Our study primarily aimed to provide new insights into the selection of surgical procedures for fracture patients from multiple dimensions, including psychological status, sleep, and QoL. In conclusion, compared to external fixation surgery, internal fixation surgery has a smaller impact on the emotional state, sleep, and QoL of fracture patients during postoperative recovery. This outcome is mostly due to subjective acceptance of long-term wearing of external fixation devices, restricted daily activities, and longer recovery time. Notably, the above conclusion does not mean internal fixation is superior to external fixation. The two approaches have different indications, and external fixation has its irreplaceable advantages. It is crucial to recognize that the choice between external fixation and internal fixation often hinges on the specific characteristics and requirements of the fracture type, such as open versus closed fractures. This distinction in indications suggests a potential variability in the applicability of these treatments, which could influence the study’s outcomes. To address this, our analysis carefully considers the fracture types and conditions across patient groups to minimize potential biases.
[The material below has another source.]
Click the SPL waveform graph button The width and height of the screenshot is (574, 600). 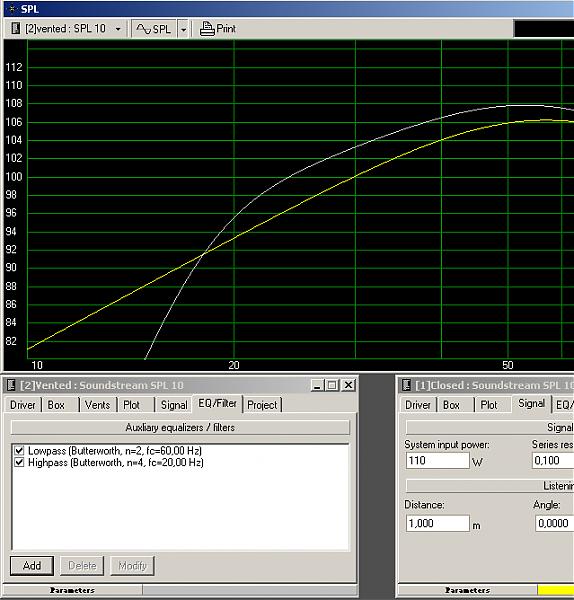coord(154,29)
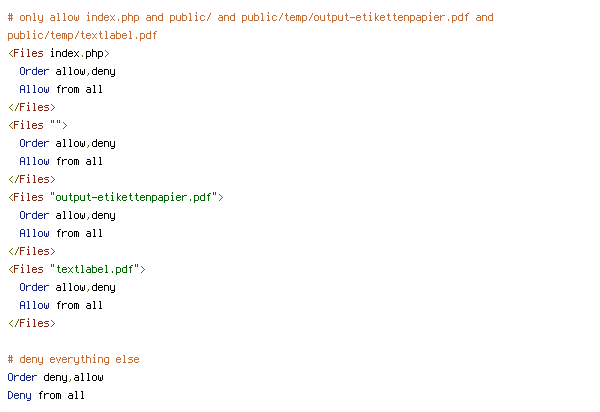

However, orthopedic surgeons must seriously consider the potential psychological impact of external fixation on patients’ post-surgery. The results of a randomized controlled trial led by the Major Extremity Trauma Research Consortium (METRC) suggest that even in the case of severe open tibial fractures, the routine use of modern external ring fixation for treatment should be avoided. Patients with poor psychological baselines may require timely psychological intervention if negative emotions worsen within the first week following external fixation treatment [57]. Notably, internal fixation surgery may be a better choice when both internal and external fixation can be performed on a patient with a fragile psychological health status. In such cases, surgical outcomes and risks, as well as individual patient factors, should remain the primary considerations. Overall, our study findings provide insight into the psychological impact of different fixation procedures on fracture patients. Doctors should be aware of the potential external fixation-induced adverse psychological events and provide patients with timely intervention and the best treatment plan possible.
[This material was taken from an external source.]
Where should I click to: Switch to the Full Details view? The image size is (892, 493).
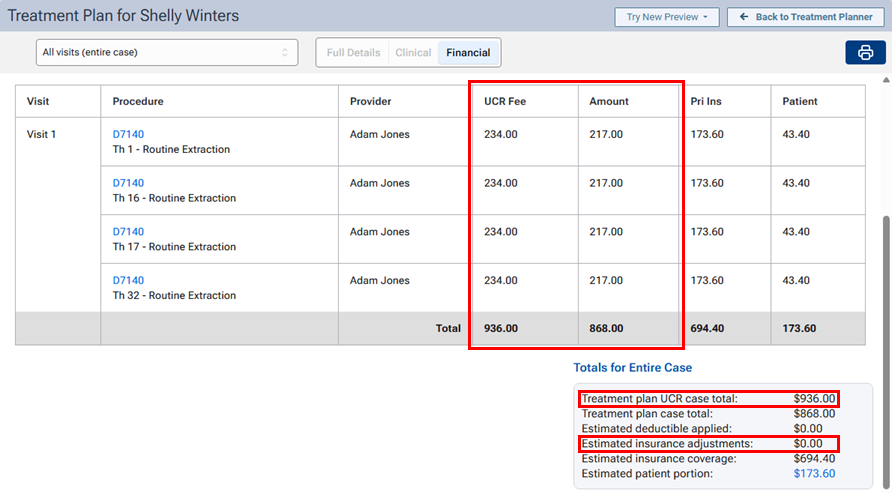click(353, 53)
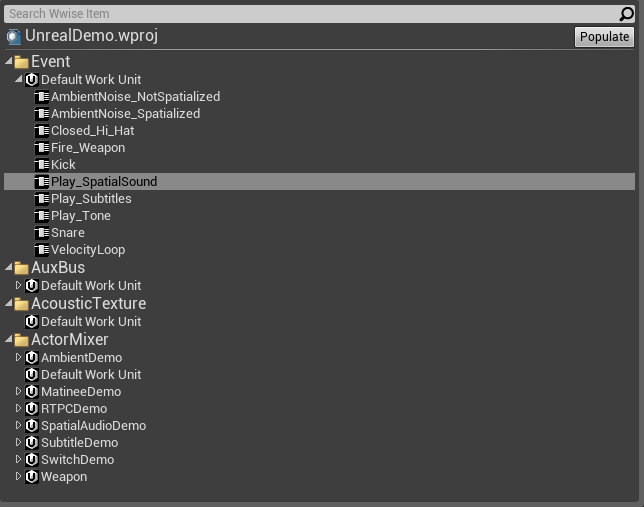Click the Event folder icon
Image resolution: width=644 pixels, height=507 pixels.
pos(21,62)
This study has certain limitations. First, the sample size was relatively small, necessitating multi-center studies with larger sample sizes to better generalize the findings in the future. Second, recall bias was inevitable despite using well-validated questionnaires such as HADS and SF-36. Third, the overall patient compliance decreased after the removal of the implant despite our efforts to conduct long-term patient follow-ups at six months postoperatively and beyond, making it difficult to assess the patients’ psychological status over a longer period. Based on these drawbacks, future research could explore the impact of internal fixation and external fixation surgeries on the psychological status of patients with various types of fractures, as well as different age and gender groups, and consider longer follow-up periods.